I heard you squint and re-read that. Yes, I did. Geoffrey needs an heir. And more importantly, he needs someone to take the place of his beloved deceased sister. That Rose has improper equipment for the job means little. And so Rose Old grows up at Love Hall and eventually goes out into the wide world and comes back again, and the journey is fascinating and sometimes heartbreaking. Kudos to Stace for the research he did on gender assignment -- but don't think think this book is preachy or ever lapses into boredom. It's strange, funny, and joyous.

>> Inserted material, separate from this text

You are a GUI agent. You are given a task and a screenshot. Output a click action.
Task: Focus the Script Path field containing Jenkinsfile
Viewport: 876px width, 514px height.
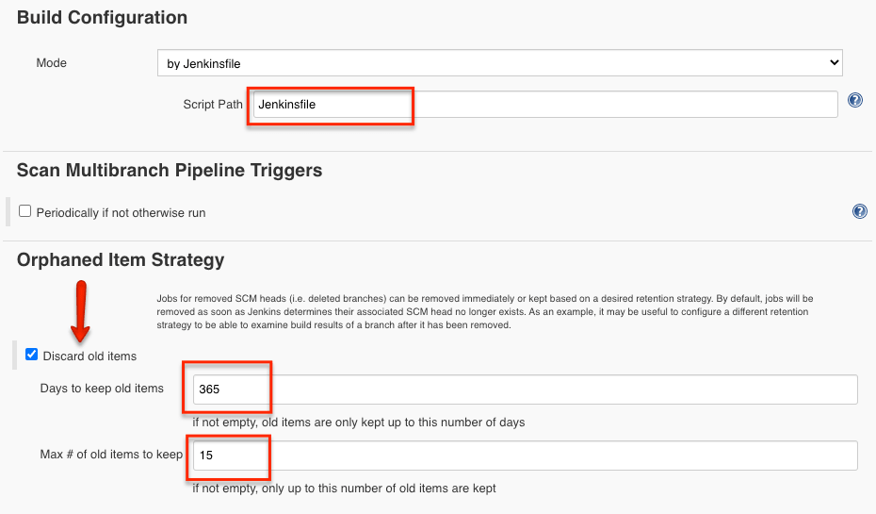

I quote Jo: A bizarre tale of gender confusion and family ties, it reads like an insane cross between Bleak House, Gormenghast, Orlando and The Moonstone with a tiny hint of A Series of Unfortunate Events. Could not agree more.
One of the best books I read this year. I will say that I thought the ending a bit too tidy, and without spoiling it, the ending also lacked what I felt was a crucial scene. I think Stace wimped out. Eh. It's still incredible, and it goes on my re-read list. I don't want to forget anything about "Misfortune."

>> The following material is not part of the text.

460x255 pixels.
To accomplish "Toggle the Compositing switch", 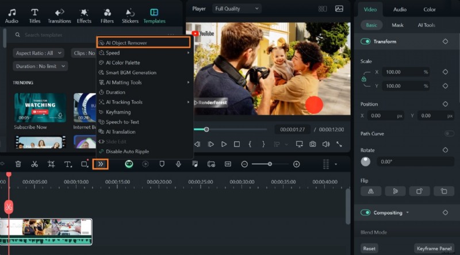I will click(365, 213).
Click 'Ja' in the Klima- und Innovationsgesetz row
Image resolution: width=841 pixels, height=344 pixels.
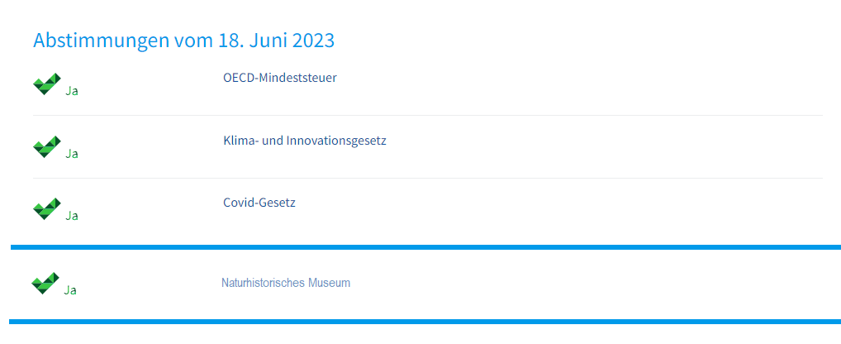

And last night, I finished Gaiman's "American Gods." I'm a huge Gaiman fan -- even follow him on Twitter -- and I had huge expectations for AG. But while it's undoubtedly one of his best, I admit that I feel lukewarm towards it. For me, it was the protagonist, Shadow. Shadow doesn't seem to want anything, and I never got a sense of who he really was, or what the man is about. He seems as forgettable as a wet leaf on pavement. Now I know that a million readers will want to argue with me; I'm just saying that I never cared for Shadow. Really. No opinion on him. He seemed almost... insubstantial.
The story, however, is epic. War of the gods, new v. old; behind the scenes puppetmasters; a mish-mash of ideas and concepts brought together expertly. A well-woven tale, sharp and paced nicely. This seems to be more the kind of book one appreciates on an intellectual level, but on the level of the heart -- it just didn't reach me.

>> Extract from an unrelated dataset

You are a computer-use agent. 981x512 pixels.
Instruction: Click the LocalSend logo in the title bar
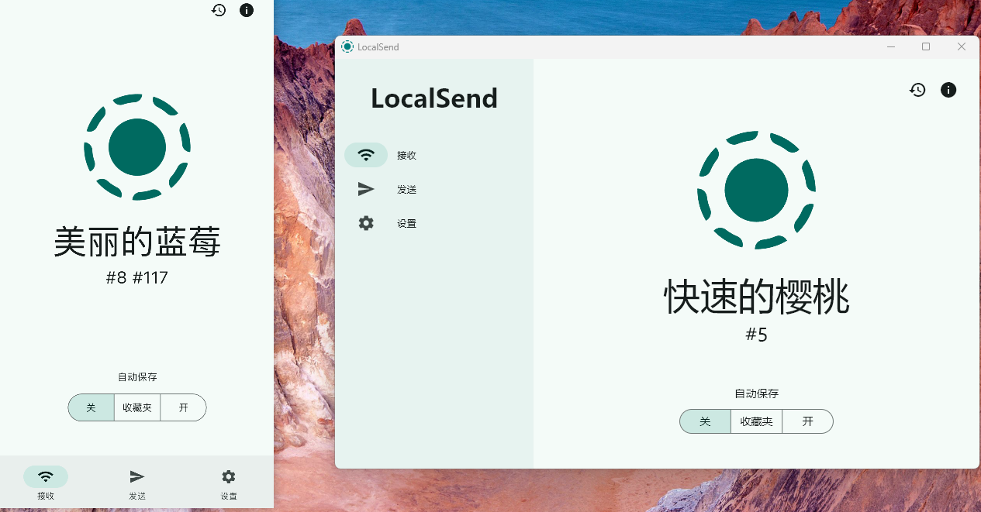point(347,46)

Now. I am in the minority. "American Gods" is huge -- #3609 on Amazon's book ranking list, and it's been out for years. And further proof of how much people love it can be found at the blog for House on the Rock. In a little over a week, this tourist attraction in Wisconsin will be hosting its first convention, for fans of "American Gods." There will even a costume party, where you dress as your favorite character. It's nearly sold out, and the hype online is crazy. Hey, Gaiman will be there himself, doing a reading. What is House on the Rock? In the book, it's a spiritual place, and the carousel within provides a portal into the mind of Odin, the All-Father, Norse god, etc. In fact, HotR will be raffling off tickets to ride the carousel (it's currently off-limits to riders). So when you look at the people coming in droves, booking themselves 5 or 6 to a hotel room down the road, planning their costumes and generally squeeing over this opportunity, then you've got to admit that there is something about the book, don't you?
So yes, I admit there is something special about this book. I'm just not sold on it myself. But I'm a big fan of Gaiman's and will continue making my way through his works. Will anything ever top the love I have for "The Graveyard Book"? Probably not. :) But that doesn't matter.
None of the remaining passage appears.